CCA’s Chairman Dr David Slator says ‘In 2010 Assynt was hit by public sector cuts in the same way as many other communities across Scotland and the wider UK. Services had declined for a number of years before, we lost residential respite care, then the Centre closed for good in 2010. Strong community action from the start meant we had our Community Care Assynt Action Group up and running swiftly, allowing us to make a bid to at least rescue core services, which has been a lifeline for many the last 5 years.’
As the local population ages challenges to services in remote rural areas like Assynt keep rising. Community Care Assynt remains dedicated to play a key role in bringing together the community to meet needs.

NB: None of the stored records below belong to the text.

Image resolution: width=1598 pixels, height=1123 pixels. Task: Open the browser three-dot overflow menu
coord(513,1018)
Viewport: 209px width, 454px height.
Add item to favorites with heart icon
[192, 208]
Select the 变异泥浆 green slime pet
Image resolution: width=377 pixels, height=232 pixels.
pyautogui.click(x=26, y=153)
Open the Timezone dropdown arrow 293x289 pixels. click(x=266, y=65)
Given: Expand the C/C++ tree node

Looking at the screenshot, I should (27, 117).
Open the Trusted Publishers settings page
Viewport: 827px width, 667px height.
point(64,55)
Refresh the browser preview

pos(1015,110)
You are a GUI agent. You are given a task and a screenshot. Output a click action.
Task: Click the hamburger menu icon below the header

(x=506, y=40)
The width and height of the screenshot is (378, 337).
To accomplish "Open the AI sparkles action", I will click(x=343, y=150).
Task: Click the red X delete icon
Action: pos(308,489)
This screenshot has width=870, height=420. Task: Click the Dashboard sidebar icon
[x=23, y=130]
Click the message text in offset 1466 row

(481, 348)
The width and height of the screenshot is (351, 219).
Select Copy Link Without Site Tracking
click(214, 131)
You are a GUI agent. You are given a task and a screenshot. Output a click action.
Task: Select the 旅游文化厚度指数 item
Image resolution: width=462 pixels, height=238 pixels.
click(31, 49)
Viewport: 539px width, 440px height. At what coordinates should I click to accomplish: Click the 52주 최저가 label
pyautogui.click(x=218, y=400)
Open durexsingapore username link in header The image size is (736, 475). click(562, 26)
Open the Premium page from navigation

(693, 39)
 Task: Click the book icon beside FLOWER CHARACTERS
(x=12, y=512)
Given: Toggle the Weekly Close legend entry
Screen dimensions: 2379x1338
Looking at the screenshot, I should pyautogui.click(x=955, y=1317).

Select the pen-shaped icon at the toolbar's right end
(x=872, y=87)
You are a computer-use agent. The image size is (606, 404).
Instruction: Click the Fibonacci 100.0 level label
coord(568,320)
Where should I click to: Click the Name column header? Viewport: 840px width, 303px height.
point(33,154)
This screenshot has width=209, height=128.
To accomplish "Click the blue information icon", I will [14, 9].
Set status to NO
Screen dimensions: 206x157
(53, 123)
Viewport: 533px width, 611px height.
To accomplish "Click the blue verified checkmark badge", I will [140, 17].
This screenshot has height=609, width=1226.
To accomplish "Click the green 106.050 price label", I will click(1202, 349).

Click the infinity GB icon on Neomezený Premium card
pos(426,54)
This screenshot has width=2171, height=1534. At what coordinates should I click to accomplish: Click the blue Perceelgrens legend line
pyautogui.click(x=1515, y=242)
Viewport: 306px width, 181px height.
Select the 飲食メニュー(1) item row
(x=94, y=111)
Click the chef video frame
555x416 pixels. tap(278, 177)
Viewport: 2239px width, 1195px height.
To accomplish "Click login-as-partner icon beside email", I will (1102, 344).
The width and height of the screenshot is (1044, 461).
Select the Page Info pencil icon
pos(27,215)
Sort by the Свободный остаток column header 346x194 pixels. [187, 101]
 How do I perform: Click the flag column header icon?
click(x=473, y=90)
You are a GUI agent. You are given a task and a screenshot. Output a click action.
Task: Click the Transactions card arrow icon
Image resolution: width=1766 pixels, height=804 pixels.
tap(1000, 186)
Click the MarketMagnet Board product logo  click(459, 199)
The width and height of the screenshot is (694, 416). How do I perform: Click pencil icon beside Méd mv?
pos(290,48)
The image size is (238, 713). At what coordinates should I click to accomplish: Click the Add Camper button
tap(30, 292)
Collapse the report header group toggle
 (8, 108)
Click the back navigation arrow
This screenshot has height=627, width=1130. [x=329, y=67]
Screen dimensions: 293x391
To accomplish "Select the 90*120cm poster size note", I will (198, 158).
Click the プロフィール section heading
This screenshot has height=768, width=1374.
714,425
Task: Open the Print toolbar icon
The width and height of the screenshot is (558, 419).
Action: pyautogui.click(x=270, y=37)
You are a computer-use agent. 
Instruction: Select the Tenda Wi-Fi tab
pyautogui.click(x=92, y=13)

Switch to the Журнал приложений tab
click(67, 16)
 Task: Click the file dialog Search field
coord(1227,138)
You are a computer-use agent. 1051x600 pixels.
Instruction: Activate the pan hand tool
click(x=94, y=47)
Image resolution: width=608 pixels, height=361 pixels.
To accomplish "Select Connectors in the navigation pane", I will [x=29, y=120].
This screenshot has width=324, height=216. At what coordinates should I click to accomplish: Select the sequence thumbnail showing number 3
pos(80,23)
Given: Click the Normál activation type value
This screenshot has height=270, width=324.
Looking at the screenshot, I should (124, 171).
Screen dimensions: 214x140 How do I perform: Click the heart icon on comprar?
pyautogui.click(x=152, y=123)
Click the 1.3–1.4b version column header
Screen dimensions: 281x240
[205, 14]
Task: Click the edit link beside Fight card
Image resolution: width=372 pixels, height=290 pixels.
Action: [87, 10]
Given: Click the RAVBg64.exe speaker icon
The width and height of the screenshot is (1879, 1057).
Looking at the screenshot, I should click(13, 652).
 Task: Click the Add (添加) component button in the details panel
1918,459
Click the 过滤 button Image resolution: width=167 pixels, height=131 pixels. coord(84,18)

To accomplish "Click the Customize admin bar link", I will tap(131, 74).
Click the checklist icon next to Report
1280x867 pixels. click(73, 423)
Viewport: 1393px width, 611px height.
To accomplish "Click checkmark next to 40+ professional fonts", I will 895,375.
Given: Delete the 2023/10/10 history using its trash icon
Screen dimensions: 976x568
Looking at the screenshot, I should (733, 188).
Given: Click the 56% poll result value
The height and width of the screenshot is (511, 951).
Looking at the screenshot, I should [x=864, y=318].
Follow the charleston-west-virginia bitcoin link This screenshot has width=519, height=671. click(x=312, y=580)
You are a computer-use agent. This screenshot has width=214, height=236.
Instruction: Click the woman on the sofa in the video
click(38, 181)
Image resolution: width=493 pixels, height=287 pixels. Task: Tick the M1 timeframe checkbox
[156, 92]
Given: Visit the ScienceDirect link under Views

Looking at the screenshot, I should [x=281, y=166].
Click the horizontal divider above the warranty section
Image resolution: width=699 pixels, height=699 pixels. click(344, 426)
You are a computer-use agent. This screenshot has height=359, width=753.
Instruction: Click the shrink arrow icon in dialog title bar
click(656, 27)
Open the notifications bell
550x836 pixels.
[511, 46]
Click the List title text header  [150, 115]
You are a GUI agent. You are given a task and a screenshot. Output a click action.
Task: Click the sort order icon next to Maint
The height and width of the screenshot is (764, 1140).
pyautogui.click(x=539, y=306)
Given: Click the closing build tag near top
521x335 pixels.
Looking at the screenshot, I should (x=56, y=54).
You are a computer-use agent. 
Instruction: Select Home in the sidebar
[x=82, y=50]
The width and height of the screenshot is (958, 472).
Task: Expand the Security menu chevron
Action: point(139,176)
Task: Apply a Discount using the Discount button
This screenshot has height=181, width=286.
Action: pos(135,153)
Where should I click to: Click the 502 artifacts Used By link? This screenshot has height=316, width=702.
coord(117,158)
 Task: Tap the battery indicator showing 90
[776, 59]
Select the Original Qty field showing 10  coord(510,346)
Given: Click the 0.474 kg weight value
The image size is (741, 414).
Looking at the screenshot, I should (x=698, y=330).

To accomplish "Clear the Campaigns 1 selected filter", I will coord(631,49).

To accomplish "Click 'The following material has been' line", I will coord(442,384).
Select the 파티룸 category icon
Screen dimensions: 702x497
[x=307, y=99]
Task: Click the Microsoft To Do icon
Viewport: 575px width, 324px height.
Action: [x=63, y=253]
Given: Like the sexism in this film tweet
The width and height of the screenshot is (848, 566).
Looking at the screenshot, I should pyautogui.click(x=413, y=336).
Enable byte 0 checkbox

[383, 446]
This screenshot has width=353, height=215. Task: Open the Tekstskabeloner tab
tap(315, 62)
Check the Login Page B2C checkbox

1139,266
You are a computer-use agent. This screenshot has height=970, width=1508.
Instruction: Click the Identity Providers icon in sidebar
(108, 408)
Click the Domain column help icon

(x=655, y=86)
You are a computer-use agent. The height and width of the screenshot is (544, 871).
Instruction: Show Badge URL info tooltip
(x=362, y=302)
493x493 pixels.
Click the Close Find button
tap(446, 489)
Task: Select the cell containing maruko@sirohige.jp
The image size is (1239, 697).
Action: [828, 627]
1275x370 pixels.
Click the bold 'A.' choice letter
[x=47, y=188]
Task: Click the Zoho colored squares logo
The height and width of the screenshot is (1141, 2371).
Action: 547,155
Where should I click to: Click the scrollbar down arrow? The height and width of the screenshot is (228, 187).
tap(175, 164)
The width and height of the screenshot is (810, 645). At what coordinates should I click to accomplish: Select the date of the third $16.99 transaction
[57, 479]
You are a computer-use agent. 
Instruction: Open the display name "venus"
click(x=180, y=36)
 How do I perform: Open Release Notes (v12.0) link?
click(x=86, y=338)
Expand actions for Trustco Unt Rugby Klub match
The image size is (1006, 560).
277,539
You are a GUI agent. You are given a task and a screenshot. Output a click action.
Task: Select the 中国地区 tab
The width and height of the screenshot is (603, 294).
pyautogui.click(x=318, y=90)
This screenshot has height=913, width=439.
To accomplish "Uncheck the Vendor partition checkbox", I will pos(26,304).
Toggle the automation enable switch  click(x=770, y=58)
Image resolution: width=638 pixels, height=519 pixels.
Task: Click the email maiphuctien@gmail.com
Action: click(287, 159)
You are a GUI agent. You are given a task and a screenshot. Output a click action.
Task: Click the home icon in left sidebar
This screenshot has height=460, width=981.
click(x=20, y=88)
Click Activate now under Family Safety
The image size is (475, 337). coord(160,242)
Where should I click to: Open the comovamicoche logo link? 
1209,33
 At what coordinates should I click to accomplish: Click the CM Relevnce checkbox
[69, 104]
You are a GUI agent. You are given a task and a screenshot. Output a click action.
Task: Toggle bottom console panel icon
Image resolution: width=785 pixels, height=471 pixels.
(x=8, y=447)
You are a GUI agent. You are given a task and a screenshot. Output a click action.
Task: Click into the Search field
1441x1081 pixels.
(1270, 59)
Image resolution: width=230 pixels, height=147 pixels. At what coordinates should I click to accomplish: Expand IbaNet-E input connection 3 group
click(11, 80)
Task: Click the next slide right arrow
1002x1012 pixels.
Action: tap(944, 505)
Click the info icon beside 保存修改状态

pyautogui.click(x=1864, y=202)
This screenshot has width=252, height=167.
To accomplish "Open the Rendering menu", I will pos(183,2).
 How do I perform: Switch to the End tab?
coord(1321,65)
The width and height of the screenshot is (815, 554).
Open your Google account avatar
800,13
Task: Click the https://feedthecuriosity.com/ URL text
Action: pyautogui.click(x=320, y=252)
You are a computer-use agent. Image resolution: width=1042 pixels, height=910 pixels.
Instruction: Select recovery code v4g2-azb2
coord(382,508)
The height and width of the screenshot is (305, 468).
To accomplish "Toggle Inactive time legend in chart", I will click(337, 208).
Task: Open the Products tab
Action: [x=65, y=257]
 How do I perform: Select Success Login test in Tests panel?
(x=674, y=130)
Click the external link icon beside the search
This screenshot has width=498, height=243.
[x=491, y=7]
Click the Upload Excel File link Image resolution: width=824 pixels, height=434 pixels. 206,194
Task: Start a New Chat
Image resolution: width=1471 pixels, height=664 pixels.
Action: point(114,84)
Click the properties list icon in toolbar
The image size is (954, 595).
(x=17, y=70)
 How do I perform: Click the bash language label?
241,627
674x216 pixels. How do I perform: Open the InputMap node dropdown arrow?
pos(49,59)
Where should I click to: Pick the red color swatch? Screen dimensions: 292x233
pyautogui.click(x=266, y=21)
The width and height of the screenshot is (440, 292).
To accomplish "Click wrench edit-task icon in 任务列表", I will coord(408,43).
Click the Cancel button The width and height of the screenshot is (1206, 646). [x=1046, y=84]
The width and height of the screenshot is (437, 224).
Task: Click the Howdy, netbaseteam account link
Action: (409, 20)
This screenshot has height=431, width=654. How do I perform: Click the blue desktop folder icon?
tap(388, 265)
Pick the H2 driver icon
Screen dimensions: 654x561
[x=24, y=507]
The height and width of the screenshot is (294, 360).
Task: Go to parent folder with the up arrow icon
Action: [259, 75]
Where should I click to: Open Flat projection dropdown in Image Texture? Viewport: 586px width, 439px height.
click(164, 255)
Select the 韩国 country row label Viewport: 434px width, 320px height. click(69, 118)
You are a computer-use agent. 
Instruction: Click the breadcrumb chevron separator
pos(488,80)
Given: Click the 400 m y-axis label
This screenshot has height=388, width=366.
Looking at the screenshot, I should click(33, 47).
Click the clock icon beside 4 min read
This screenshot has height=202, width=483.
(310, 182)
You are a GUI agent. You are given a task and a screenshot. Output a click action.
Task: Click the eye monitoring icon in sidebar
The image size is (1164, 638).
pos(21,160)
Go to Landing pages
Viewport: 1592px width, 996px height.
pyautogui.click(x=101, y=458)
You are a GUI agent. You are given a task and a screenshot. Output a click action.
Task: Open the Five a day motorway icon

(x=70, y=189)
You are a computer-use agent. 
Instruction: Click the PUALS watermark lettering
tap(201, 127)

Dr. David Slator says, ‘We’ve experienced a steep learning curve. In the last year we have successfully consolidated our services and made them sustainable. Looking forward, our focus is less on re-establishing all we lost, but on looking at new ways of providing the best services possible. We are open to exploring ideas around new service and funding models, and we want to reach out to the local population before needs reach a severe level. We will do everything we can to boost self-reliance and independent living, to enable residents to remain in their local community for as long as possible’.
(Editor’s note – this is a rather large 17MB pdf, taking almost a minute to download on our broadband connection!)
- Community Care Assynt Ltd (CCA) is a Registered Charity (Registered charity number: SC044803), based in Lochinver, Sutherland. The project started out as a Community Interest Company and achieved Charitable Status in April 2014.
- The Charity Community Care Assynt is governed by a local Board of Trustees, which is supported by a small staff team, and a significant number of volunteers.
- Lochinver is a coastal village in the parish of Assynt, county Sutherland, Highland, Scotland. With a population of just 600, the Assynt Centre in Lochinver also services the wider community of the area. Overall, the local catchment area of Assynt is estimated to have a population of about 1200.
- A recent report (August 2015) by the Royal College of Nursing in cooperation with Age Scotland has found that the NHS urgently needs to shift resources to community settings in Scotland faster to deal with the increasing number of older people living in rural areas. Covering the areas of NHS Western Isles, NHS Shetland, NHS Orkney, NHS Highland, NHS Dumfries and Galloway, NHS Borders and NHS Grampian (Aberdeenshire), the report ‘Going the Extra Mile‘ found these areas are expected to have a higher proportion of their population aged 65 and over by 2037, in comparison to the rest of Scotland. The situation in Assynt reflects this scenario well.